Atena, opinião. Atena tá com a cara de não sei.
Agora, se falar que transa para caralho, tá se chamando de burro também, porque é uma coisa realmente atraente.
Acho que eu sou inteligente, gente.
Uma coisa é real, quando a gente não tem objetivo, a gente foca em, foca nos prazeres, né, nos prazeres assim carnais, né.
Mas poxa, às vezes o objetivo é prazer.
Leandro Karnal, por exemplo.
Leandro Karnal, por exemplo, gosta de um bom vinho, uma boa ufologia, e ele é carnal, não é? E no MRG, gosto muito do Carnal, gosto muito da voz do cara, entendeu?
A SMR, eu gosto muito do Carnaval.
É, mas não gostei do Spielberg, decepção.
O Tererê gostou, né? Tererê tá defendendo aí.
Não, não, estou defendendo como um documentário.
Mas então, escuta, ele falou, faz sentido você comparar com documentário, porque nem como documentário documentário que eu falei no começo, ele é dissonante com o que tá acontecendo em Washington.
Mas então, mas é porque então só o que tá acontecendo em Washington é verdade, não que o Spielberg tá contando?
Não, mas você entende que se é uma coisa que está agora, tá falando que o Spielberg mente agora?
Porra, a gente atrás desse caminho.
Eu vou tentar uma outra abordagem. Se o Spielberg tivesse criado uma outra forma de disclosure que seja diferente do que está acontecendo em Washington, Washington, que ele tivesse feito uma disclosure boa.
Você queria que ele mostrasse coisas? Você queria que ele trouxesse informações assim?
A revelação que o Spielberg propõe no filme dele, eu não tenho problema dela ser desconexa com o que tá acontecendo em Washington. Isso aí é bastante alienígena, que porra, não tem nada a ver com o que eu acho que tá rolando de verdade. Mas são bons filmes. O que ele mostra aqui é uma coisa que é inverossímil, que é boboca, que é o que eu falei. Se vocês têm o alienígena preso no Tupperware lá, Porra, por que que você precisa capturar um cara e fazer ele falar a língua outra, não sei o quê, e aí tem que sequestrar o Sinaldo?

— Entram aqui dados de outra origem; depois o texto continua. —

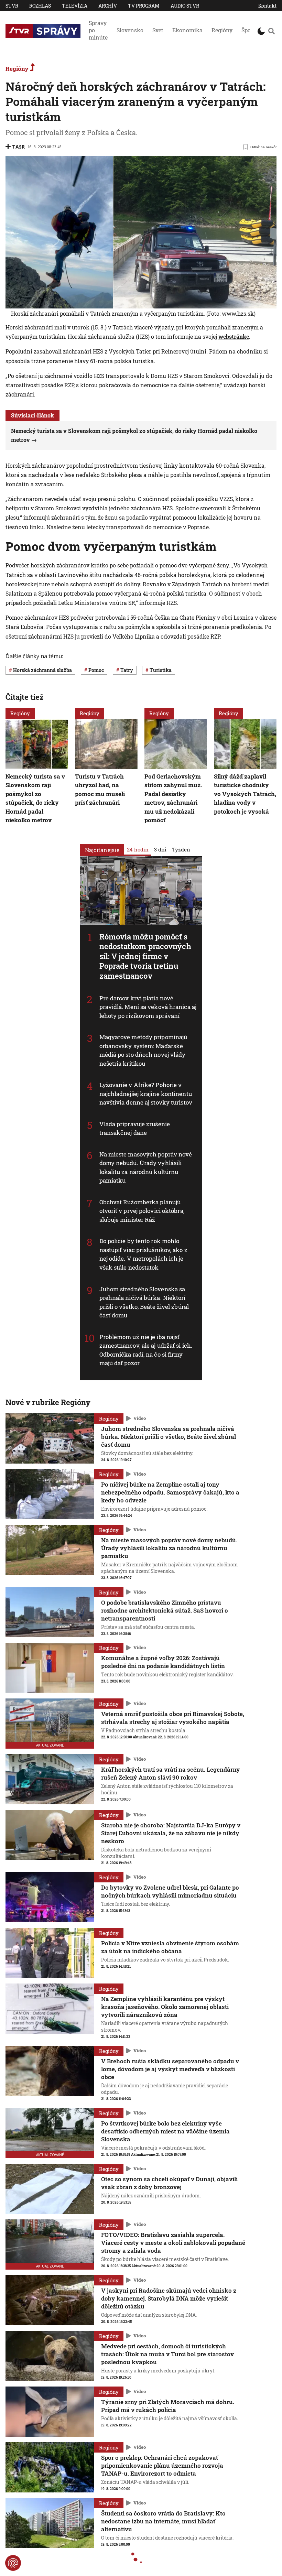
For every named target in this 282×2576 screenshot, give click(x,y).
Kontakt (267, 5)
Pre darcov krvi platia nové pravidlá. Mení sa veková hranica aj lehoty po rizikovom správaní (148, 1006)
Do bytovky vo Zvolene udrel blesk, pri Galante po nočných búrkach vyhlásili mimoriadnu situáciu (170, 1891)
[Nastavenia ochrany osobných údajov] (13, 2563)
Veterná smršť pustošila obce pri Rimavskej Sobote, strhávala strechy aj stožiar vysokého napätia (172, 1718)
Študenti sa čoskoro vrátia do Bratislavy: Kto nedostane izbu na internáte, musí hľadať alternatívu (163, 2521)
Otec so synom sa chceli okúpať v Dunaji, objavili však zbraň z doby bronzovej (169, 2183)
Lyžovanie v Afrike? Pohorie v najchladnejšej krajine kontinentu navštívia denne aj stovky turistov (145, 1093)
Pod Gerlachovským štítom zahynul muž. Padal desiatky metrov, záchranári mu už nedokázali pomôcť (173, 798)
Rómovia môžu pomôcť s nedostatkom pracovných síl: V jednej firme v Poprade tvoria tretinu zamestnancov (145, 955)
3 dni (160, 849)
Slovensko (130, 30)
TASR (18, 146)
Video (139, 1418)
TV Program (144, 5)
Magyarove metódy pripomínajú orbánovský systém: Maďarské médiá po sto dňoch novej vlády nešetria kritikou (143, 1050)
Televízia (74, 5)
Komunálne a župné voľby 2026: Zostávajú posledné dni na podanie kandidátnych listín (163, 1662)
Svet (157, 30)
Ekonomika (187, 30)
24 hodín (138, 849)
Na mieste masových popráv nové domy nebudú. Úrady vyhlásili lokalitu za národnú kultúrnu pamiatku (145, 1167)
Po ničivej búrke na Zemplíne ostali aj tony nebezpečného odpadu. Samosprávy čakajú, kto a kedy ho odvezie (170, 1492)
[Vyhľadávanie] (271, 31)
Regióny (221, 30)
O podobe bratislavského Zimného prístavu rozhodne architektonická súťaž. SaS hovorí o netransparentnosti (164, 1610)
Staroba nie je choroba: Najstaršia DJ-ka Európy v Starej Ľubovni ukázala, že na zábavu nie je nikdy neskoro (170, 1833)
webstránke (233, 336)
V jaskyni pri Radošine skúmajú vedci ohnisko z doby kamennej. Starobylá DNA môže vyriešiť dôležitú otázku (168, 2298)
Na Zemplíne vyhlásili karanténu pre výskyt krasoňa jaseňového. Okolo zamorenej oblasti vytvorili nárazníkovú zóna (165, 2007)
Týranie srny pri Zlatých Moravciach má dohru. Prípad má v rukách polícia (167, 2406)
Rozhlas (40, 5)
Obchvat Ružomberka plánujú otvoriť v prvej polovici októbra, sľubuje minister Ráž (141, 1211)
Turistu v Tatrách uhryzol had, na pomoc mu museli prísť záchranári (100, 789)
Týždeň (181, 849)
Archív (107, 5)
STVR (12, 5)
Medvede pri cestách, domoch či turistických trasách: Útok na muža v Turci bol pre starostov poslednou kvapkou (167, 2354)
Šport (248, 30)
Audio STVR (185, 5)
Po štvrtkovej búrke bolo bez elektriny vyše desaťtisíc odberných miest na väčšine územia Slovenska (165, 2131)
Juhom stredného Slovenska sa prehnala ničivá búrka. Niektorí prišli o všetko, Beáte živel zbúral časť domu (168, 1436)
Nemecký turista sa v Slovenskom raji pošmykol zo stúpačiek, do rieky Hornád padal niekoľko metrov (35, 798)
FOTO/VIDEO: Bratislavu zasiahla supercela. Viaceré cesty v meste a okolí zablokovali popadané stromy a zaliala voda (173, 2242)
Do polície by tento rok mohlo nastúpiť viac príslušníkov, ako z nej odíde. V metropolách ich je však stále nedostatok (143, 1254)
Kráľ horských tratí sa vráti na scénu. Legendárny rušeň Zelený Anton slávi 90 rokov (170, 1773)
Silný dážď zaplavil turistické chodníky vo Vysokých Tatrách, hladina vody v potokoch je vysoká (245, 793)
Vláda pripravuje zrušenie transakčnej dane (134, 1128)
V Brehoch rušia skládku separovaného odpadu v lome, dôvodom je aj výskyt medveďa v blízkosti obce (170, 2069)
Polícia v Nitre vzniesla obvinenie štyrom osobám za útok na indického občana (170, 1947)
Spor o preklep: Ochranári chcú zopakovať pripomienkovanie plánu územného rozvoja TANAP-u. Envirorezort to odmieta (162, 2465)
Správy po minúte (98, 30)
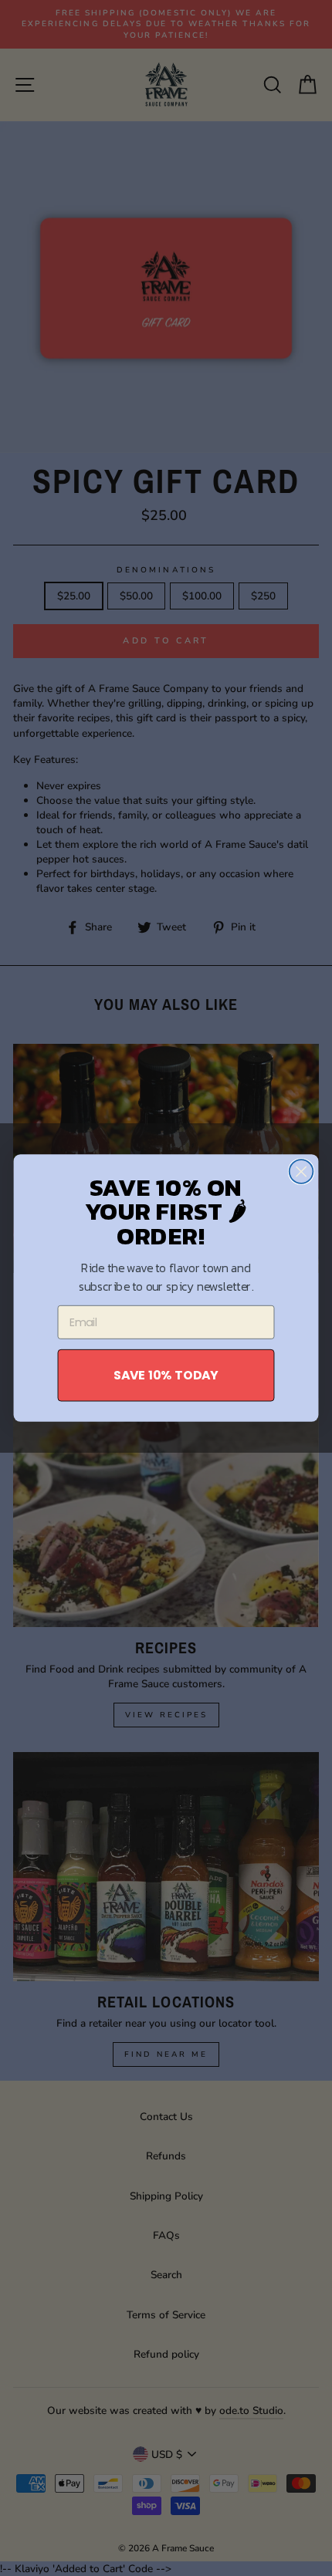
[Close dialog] (301, 1171)
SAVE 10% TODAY (166, 1374)
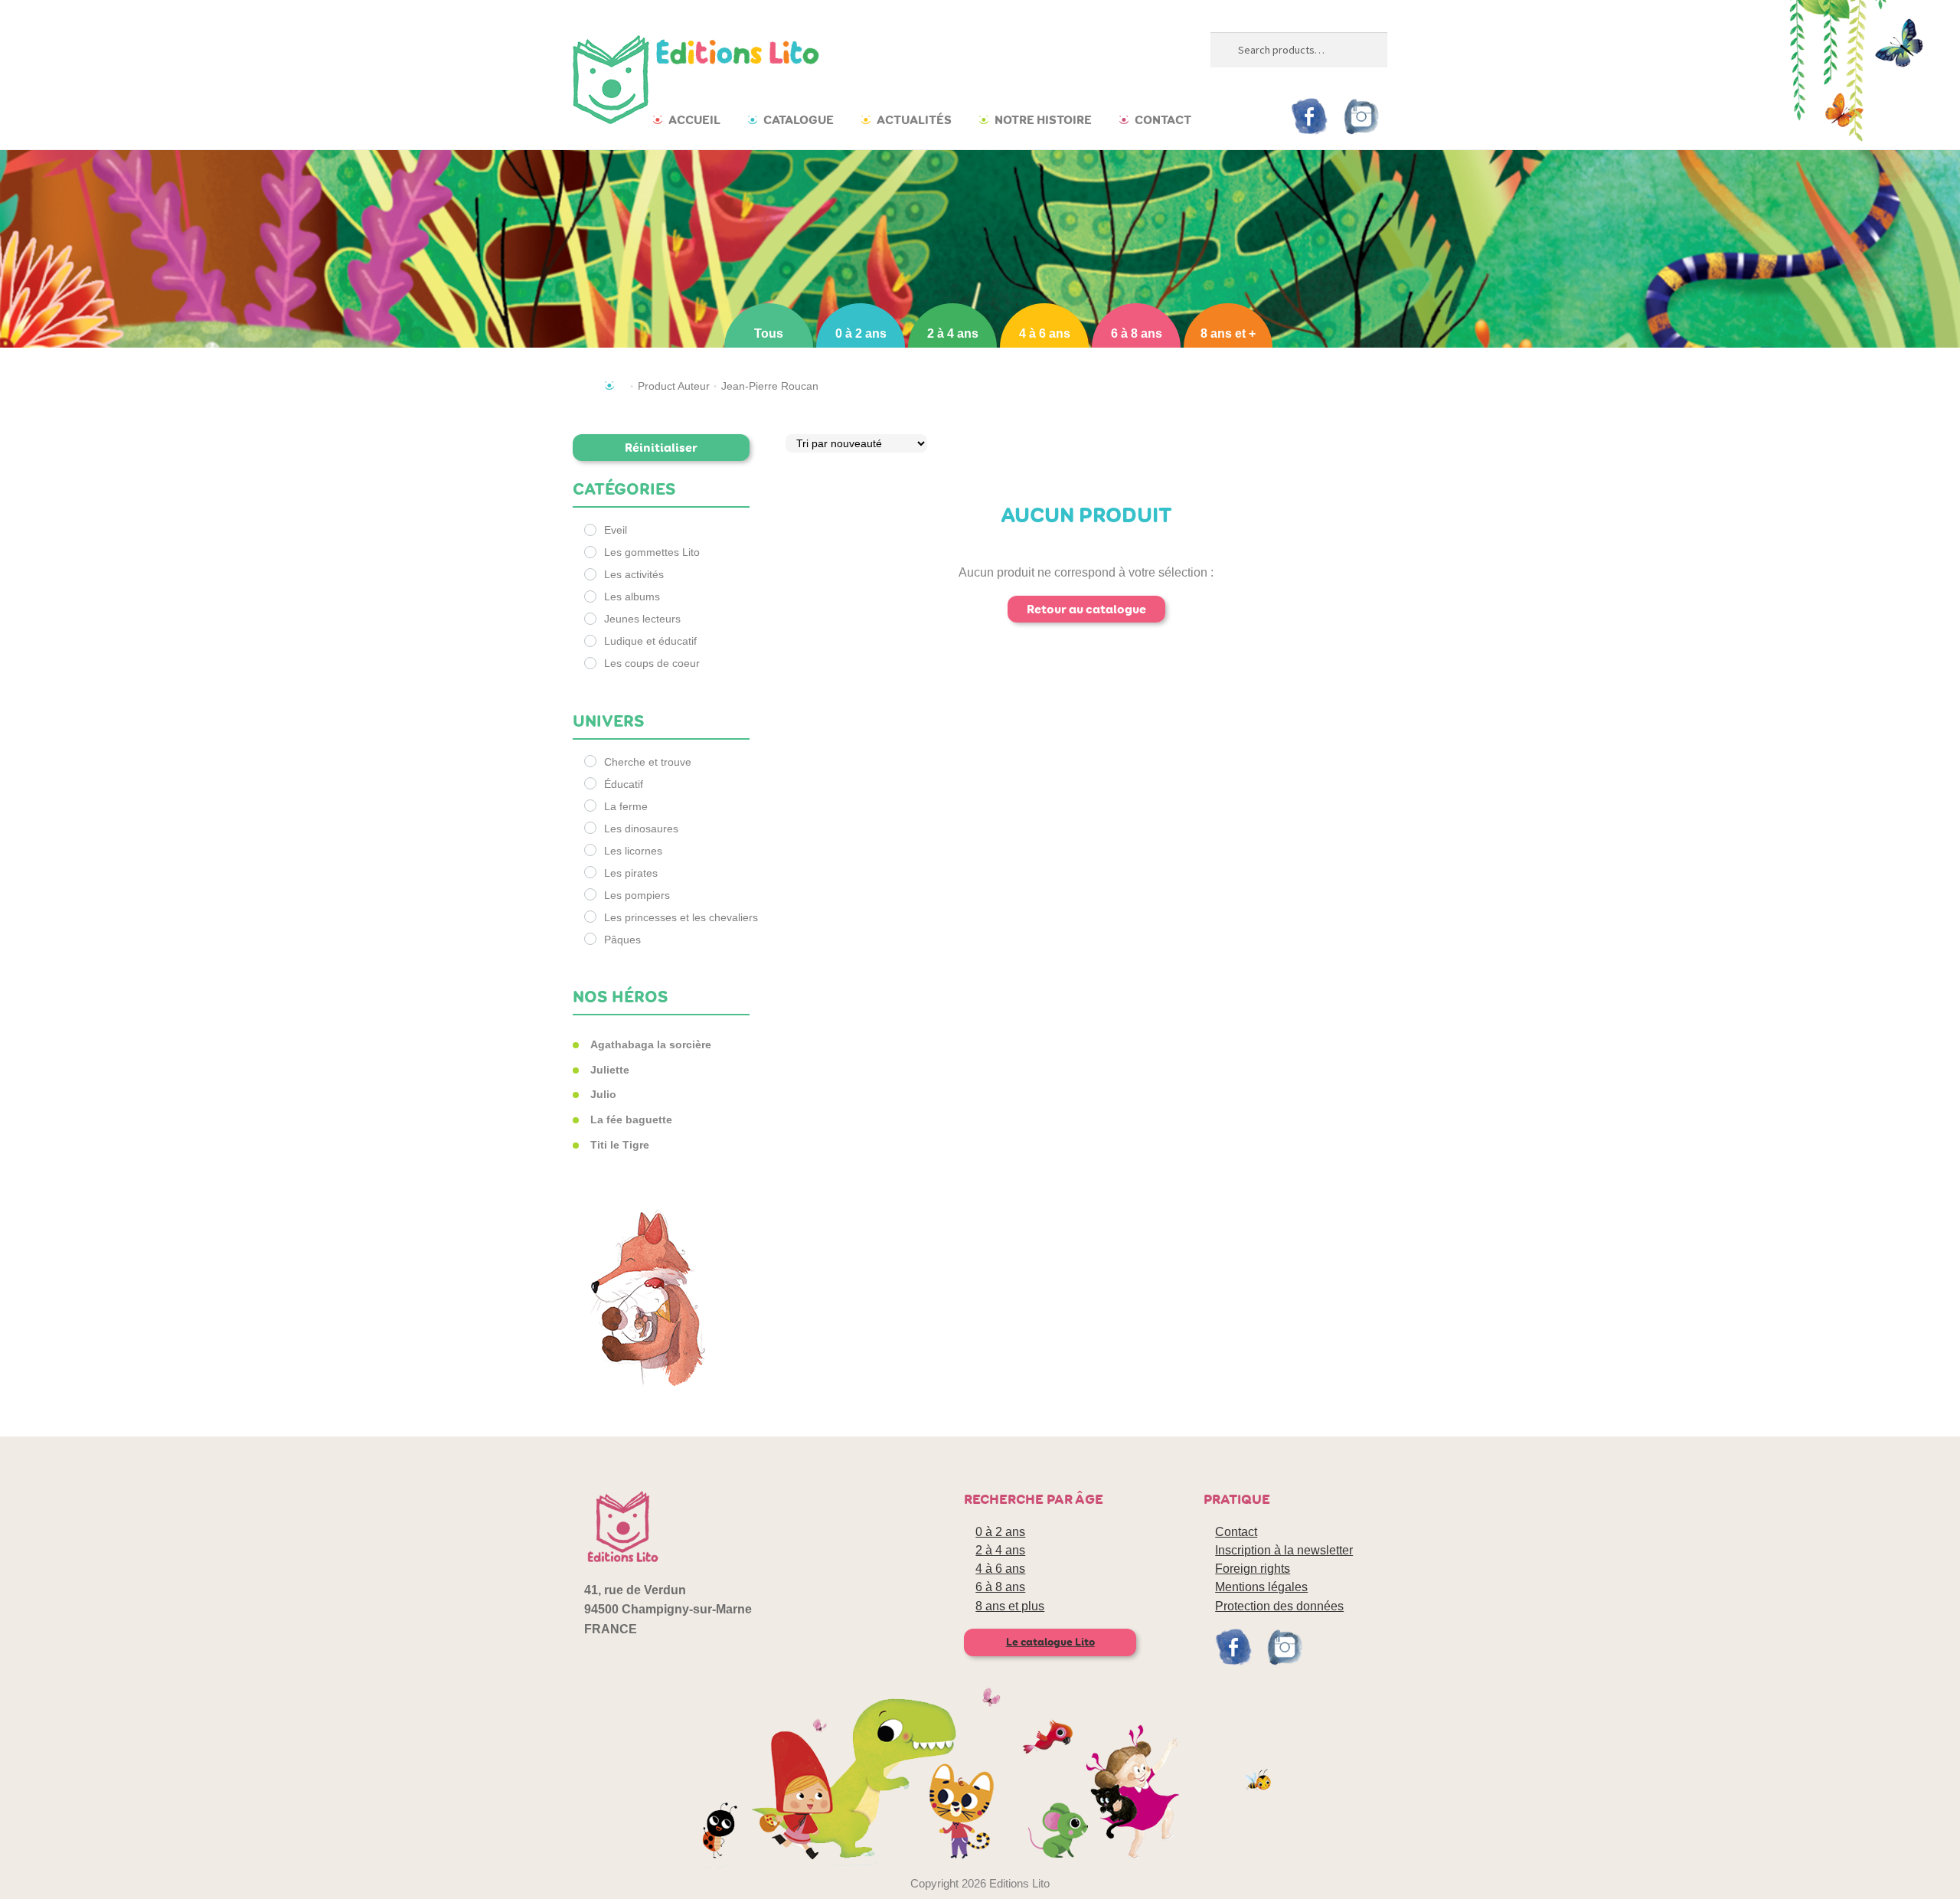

Gente, isso eu gostei, mas isso é legal.
CNN, Fox, ninguém vê essas merdas. Se vocês verem os números dessas porcarias, dessas legacy media hoje em dia, não tem comparação com os maiores podcasts do planeta, com os grandes canais de mídia, de comunicadores. Então assim, paga o PewDiePie, paga o PewDiePie Pra fazer um especial, bota no Vilela, bota. Tu falando sério, tipo assim, sabe o que que pareceu? Um véio que ainda acha que a CNN e a Fox são relevantes nesse ponto.
É tipo assim, desculpa, cara, mas essa parada já foi de você botar na televisão e aí vamos agora. Claro que ainda tem, eles ainda têm a sua, a sua, a sua legitimidade, né?
Tem o seu legitimizando, ele tá legitimizando quando ele bota lá.
Você não pode colocar no filme, como se a revelação é feita ali como se ela dependesse de um canal de televisão tradicional. E aí os cara tem que— ah, o cara lá do Colin, o Rei Gago lá, né, que é o Colin Firth, que manda bem para caramba também no filme. Ah, desliga a luz do gerador! Que gerador, brother? Bota essa merda na internet!
Eu discordo para caralho, na moral, na moral, eu discordo muito de você.
Tem uma na internet é Mentira, cara, tá na internet aí. Mas o cara, os cara tá na Globo, na Record, no SBT, você tá louco, você tá louco.
Que a galera mais fala que a grande mídia, todas as grandes mídias, já foi.
A grande mídia não mente, mentira, calma, foi uma brincadeira, foi uma piada.
Mas a escolha dos youtubers é isso que o 3D tá falando, cara, ele usa esses veículos para validar para informação Então isso é uma informação mais aceitável por todo mundo.
Mas, gente, isso que eu tô falando, e para mim, para mim, disclosure dele é o que tá acontecendo agora. Inclusive, fica a dica aí para a gente procurar quem é a porra da empresa particular lá nos Estados Unidos que cuida desse segredo. Quem que faça? Ele tá querendo que a gente vá buscar quem é a empresa.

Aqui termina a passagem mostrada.